On May 6, 2009, at 15:49 , Jeff Johnson wrote:

I still maintain that it's never safe to release/autorelease an object
from inside one of it's delegate calls. If it works at all, you're
implicitly relying on an implementation detail that's subject to
change.

I find this idea somewhat suspect.

You shouldn't.

It seems to undermine the basic function of the autorelease call, which is delay a release until later.

I think you misunderstand the problem that autorelease is trying to solve, which is to allow ownership transfer from a callee back to its caller, not to just simply delay a release until "later".

Ownership 'transfer' is rare. If you call +alloc or -copy, for example, ownership is transferred to the caller. Otherwise, there's no such thing. This is why you can't implement your getters as - (id)myThing { return [_myThing retain]; }. When someone else calls - myThing, you still own the object, which is why you're responsible for balancing out the retain with an autorelease. You call release or autorelease on an instance variable to relinquish ownership of the object, not to 'transfer' ownership.

The reasoning here could be taken to the point of absurdity. This is because a 'callee' (self, that is) never knows whether the caller has wrapped the called method in an inner autorelease pool.

This is not absurdity, this is *precisely* the case.

I know it's the case, which is why I said it. The absurdity is that it would never be safe to use autorelease. It may be true that there could always be an autorelease pool around the call, but if the callee has to worry about that, then what's the point of even using autorelease at all? Might as well just always release objects, because you have to assume that they're going to get released immediately after the method returns, right?

Thus, the callee never knows whether its own calls to autorelease will be subsequently turned into releases by the drained pool immediately upon returning from the called method. Is the callee never supposed to use autorelease, to be safe?

It should only use autorelease to give the caller the chance to retain the object if it wants to, it cannot be used to "tunnel" the object through the caller.

You indeed should be able to "tunnel" through the caller:

http://developer.apple.com/documentation/Cocoa/Conceptual/MemoryMgmt/Articles/mmObjectOwnership.html#/ /apple_ref/doc/uid/20000043-1000580

"When another method gets the array of Sprocket objects, that method can assume that the array will be disposed of when it is no longer needed, but can still be safely used anywhere within its scope (see “Validity of Shared Objects”). It can even return the array to its invoker, since the application object defines the bottom of the call stack for your code. The autorelease method thus allows every object to use other objects without worrying about disposing of them."

http://developer.apple.com/documentation/Cocoa/Conceptual/MemoryMgmt/Articles/mmObjectOwnership.html#/ /apple_ref/doc/uid/20000043-1000922

"Cocoa’s ownership policy specifies that received objects should remain valid throughout the scope of the calling method. It should also be possible to return a received object from the current scope without fear of it being released."

From the callee's perspective, a call to autorelease defers the release until the end of the event loop.

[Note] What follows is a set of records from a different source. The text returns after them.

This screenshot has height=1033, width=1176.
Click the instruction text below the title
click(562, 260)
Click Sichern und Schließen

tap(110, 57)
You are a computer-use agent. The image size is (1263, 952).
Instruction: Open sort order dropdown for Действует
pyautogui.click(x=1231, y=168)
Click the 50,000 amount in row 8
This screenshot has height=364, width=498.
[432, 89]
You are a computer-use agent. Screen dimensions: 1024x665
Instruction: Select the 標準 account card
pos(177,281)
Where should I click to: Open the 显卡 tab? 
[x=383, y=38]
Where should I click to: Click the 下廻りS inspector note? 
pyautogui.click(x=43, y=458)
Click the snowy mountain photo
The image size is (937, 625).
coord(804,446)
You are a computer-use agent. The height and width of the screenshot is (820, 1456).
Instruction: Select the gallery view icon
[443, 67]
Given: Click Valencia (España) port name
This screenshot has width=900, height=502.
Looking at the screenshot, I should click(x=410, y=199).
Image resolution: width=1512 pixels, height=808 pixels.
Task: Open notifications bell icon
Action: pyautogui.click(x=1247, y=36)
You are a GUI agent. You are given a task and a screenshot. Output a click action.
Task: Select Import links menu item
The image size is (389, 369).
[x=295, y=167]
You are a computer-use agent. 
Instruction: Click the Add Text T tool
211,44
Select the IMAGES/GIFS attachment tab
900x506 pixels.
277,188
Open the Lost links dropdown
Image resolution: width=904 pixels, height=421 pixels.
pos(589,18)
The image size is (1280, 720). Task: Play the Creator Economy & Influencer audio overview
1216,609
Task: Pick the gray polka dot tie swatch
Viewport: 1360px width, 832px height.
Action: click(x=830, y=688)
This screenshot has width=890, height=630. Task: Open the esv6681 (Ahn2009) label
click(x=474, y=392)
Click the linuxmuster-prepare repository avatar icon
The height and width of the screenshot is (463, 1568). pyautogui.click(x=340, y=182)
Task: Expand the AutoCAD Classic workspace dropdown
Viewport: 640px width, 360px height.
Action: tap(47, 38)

That is completely wrong. Wherever you got that information from, forget it, delete it, purge it, unremember it.

Heh, I can't very well delete Apple's documentation. "The autorelease method, defined by NSObject, marks the receiver for later release."

If the caller does anything to shorten the lifetime of objects, that's the callers own fault and responsibility.

No, it is the callers absolute right to do this.